Within the records below is a range that opens at the line with "Image resolution: width=1053, height=2576." and closes at the line with "août (804, 1996)". Return that range word for word, both ends included, and only that range.
Segment Start: LISTED ENTRIES
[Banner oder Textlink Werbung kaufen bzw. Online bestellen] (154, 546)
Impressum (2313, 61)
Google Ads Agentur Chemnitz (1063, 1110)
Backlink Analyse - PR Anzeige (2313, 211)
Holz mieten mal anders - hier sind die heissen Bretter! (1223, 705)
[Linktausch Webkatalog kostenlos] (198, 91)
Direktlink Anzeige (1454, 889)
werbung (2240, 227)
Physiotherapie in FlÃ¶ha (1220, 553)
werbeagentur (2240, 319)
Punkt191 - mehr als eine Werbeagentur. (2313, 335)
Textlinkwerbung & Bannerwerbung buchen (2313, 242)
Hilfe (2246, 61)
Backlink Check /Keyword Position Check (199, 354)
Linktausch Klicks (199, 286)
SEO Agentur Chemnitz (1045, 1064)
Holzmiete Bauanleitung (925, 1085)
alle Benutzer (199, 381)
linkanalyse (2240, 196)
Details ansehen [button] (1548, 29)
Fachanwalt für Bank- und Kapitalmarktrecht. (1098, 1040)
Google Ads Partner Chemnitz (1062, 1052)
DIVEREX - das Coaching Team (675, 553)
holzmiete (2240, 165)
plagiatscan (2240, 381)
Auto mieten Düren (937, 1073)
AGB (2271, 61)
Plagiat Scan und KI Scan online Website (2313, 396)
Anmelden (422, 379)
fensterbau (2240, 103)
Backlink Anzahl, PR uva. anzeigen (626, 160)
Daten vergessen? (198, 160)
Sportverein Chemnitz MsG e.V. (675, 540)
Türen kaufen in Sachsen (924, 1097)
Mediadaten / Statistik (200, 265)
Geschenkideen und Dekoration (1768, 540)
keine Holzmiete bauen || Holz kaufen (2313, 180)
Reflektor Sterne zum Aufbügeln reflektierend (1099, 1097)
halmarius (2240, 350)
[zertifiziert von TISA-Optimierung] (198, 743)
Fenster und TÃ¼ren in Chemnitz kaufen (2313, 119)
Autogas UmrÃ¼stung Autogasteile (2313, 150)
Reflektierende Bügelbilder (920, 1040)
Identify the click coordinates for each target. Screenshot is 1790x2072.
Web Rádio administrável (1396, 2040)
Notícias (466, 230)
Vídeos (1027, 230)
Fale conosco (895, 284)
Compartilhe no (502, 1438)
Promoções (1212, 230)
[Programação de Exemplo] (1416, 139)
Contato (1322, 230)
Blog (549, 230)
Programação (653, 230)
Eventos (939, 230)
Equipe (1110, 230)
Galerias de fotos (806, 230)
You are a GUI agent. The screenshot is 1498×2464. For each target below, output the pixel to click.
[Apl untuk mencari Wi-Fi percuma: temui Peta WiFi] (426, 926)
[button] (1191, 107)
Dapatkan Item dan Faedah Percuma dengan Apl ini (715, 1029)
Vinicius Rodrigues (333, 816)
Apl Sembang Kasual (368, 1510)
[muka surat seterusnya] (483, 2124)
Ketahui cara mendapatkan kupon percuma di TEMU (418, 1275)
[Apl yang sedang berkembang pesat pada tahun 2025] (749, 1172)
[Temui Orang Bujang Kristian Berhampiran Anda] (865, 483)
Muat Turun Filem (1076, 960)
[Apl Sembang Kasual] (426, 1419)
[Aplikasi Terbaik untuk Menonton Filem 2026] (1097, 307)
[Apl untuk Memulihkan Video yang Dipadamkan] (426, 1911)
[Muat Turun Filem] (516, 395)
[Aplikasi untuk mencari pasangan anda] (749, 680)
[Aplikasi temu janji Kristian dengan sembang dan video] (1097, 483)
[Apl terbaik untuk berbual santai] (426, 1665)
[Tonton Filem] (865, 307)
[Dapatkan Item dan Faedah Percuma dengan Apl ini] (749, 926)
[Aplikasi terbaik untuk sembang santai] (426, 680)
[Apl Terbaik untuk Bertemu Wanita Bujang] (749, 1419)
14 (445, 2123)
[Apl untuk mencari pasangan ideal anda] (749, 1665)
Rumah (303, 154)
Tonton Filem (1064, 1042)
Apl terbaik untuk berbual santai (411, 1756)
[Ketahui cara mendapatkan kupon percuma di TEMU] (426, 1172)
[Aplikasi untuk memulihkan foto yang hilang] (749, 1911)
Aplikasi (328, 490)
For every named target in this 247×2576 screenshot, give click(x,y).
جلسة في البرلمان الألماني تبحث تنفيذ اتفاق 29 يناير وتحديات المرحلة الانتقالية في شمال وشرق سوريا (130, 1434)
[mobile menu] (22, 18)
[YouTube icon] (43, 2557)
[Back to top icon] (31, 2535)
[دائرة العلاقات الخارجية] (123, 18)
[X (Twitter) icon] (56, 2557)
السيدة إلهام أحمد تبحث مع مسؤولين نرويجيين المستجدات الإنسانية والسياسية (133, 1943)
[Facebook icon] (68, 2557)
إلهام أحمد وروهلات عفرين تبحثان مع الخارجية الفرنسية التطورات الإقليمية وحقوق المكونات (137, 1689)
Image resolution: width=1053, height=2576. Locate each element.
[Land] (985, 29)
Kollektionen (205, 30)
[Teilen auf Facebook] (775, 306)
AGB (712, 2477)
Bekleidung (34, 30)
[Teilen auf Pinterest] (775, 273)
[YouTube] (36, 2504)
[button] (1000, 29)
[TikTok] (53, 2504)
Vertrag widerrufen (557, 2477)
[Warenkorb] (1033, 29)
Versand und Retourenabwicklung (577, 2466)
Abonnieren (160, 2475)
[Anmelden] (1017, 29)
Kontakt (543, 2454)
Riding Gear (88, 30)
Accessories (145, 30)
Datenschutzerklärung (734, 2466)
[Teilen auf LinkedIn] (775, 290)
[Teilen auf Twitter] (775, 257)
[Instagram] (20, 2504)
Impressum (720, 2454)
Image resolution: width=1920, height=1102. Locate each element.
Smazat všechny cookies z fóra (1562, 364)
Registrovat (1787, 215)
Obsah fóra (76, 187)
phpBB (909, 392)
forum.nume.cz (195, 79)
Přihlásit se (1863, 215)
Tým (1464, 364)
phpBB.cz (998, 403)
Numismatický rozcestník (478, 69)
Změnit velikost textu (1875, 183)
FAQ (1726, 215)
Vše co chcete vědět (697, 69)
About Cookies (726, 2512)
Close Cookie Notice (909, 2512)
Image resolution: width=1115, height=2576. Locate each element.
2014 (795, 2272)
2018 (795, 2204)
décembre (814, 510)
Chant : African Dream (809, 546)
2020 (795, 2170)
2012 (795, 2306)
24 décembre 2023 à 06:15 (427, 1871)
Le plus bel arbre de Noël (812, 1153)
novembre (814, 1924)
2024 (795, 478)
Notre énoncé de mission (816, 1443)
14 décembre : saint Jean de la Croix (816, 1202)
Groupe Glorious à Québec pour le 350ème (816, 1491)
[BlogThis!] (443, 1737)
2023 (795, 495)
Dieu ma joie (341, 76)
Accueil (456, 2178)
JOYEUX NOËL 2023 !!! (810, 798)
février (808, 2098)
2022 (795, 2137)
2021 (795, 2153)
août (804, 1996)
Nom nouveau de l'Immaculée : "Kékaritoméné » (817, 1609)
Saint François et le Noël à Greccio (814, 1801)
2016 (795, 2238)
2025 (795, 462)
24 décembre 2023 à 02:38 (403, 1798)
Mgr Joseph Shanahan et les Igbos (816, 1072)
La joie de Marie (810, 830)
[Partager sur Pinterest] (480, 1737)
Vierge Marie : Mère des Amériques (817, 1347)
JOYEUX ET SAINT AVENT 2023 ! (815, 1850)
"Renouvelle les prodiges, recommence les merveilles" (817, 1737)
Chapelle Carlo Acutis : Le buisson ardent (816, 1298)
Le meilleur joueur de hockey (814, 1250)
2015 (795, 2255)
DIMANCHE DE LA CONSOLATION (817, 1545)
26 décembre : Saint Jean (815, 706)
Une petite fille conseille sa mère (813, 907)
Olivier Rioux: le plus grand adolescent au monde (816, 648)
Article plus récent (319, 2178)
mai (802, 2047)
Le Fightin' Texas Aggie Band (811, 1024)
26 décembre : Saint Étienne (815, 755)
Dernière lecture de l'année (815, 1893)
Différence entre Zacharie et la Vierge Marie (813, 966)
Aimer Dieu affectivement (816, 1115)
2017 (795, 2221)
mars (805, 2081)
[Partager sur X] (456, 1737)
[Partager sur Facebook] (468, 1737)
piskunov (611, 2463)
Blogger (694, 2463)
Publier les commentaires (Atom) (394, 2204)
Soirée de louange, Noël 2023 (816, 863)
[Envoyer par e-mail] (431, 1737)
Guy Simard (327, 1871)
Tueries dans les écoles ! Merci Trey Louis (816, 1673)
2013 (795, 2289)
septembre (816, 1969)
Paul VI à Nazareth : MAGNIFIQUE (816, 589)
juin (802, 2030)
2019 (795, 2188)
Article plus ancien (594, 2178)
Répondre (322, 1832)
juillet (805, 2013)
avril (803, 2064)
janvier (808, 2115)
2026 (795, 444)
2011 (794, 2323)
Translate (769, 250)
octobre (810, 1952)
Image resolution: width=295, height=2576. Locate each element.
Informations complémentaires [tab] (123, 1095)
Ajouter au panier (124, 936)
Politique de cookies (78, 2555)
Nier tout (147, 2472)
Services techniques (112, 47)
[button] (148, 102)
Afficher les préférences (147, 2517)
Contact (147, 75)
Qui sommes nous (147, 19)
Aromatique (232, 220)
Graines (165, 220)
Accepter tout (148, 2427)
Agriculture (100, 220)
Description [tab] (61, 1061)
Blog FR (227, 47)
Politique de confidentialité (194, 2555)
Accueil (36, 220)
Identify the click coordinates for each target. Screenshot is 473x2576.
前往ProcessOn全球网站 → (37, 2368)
Segment End: LISTED ENTRIES
» ANSWER AREA:
Image resolution: width=1053, height=2576. Locate each element.
[Land] (985, 29)
Kollektionen (205, 30)
[Teilen auf Facebook] (775, 306)
AGB (712, 2477)
Bekleidung (34, 30)
[Teilen auf Pinterest] (775, 273)
[YouTube] (36, 2504)
[button] (1000, 29)
[TikTok] (53, 2504)
Vertrag widerrufen (557, 2477)
[Warenkorb] (1033, 29)
Versand und Retourenabwicklung (577, 2466)
Abonnieren (160, 2475)
[Anmelden] (1017, 29)
Kontakt (543, 2454)
Riding Gear (88, 30)
Accessories (145, 30)
Datenschutzerklärung (734, 2466)
[Teilen auf LinkedIn] (775, 290)
[Teilen auf Twitter] (775, 257)
[Instagram] (20, 2504)
Impressum (720, 2454)
Image resolution: width=1920, height=1102. Locate each element.
Smazat všechny cookies z fóra (1562, 364)
Registrovat (1787, 215)
Obsah fóra (76, 187)
phpBB (909, 392)
forum.nume.cz (195, 79)
Přihlásit se (1863, 215)
Tým (1464, 364)
phpBB.cz (998, 403)
Numismatický rozcestník (478, 69)
Změnit velikost textu (1875, 183)
FAQ (1726, 215)
Vše co chcete vědět (697, 69)
About Cookies (726, 2512)
Close Cookie Notice (909, 2512)
Image resolution: width=1115, height=2576. Locate each element.
2014 (795, 2272)
2018 (795, 2204)
décembre (814, 510)
Chant : African Dream (809, 546)
2020 (795, 2170)
2012 (795, 2306)
24 décembre 2023 à 06:15 (427, 1871)
Le plus bel arbre de Noël (812, 1153)
novembre (814, 1924)
2024 (795, 478)
Notre énoncé de mission (816, 1443)
14 décembre : saint Jean de la Croix (816, 1202)
Groupe Glorious à Québec pour le 350ème (816, 1491)
[BlogThis!] (443, 1737)
2023 (795, 495)
Dieu ma joie (341, 76)
Accueil (456, 2178)
JOYEUX NOËL 2023 !!! (810, 798)
février (808, 2098)
2022 (795, 2137)
2021 (795, 2153)
août (804, 1996)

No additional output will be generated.